How to complete this task: Could you print the lines below exactly, from the one holding "This screenshot has height=740, width=1348." through the last line, with no other output?

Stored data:
▼
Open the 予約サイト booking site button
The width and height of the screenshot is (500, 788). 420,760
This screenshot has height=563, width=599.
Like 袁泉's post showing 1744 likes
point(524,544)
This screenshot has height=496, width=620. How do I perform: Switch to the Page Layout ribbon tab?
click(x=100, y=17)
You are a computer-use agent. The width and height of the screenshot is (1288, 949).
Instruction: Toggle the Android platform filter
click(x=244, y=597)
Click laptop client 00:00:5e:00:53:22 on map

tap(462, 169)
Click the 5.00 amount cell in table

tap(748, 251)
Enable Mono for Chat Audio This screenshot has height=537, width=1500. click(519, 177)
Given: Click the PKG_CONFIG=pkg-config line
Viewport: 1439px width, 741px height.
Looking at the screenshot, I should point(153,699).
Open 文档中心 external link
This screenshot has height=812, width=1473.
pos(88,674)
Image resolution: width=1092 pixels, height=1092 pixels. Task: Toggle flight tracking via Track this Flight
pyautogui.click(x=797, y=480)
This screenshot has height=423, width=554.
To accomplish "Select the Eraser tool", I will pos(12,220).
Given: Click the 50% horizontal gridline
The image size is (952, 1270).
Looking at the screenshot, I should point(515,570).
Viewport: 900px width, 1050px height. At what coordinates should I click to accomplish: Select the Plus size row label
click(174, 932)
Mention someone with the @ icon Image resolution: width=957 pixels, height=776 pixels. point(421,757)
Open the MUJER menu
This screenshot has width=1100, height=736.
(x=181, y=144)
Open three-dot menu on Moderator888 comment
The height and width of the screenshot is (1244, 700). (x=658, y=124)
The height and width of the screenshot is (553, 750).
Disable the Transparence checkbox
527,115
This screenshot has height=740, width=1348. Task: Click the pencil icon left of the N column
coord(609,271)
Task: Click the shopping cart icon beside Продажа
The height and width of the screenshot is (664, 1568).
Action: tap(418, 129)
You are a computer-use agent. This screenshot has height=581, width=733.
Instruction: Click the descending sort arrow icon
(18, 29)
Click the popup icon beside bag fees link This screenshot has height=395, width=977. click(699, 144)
▲
Finished exercise:
This screenshot has height=740, width=1348. Task: Click the pencil icon left of the N column
coord(609,271)
Task: Click the shopping cart icon beside Продажа
The height and width of the screenshot is (664, 1568).
Action: tap(418, 129)
You are a computer-use agent. This screenshot has height=581, width=733.
Instruction: Click the descending sort arrow icon
(18, 29)
Click the popup icon beside bag fees link This screenshot has height=395, width=977. click(699, 144)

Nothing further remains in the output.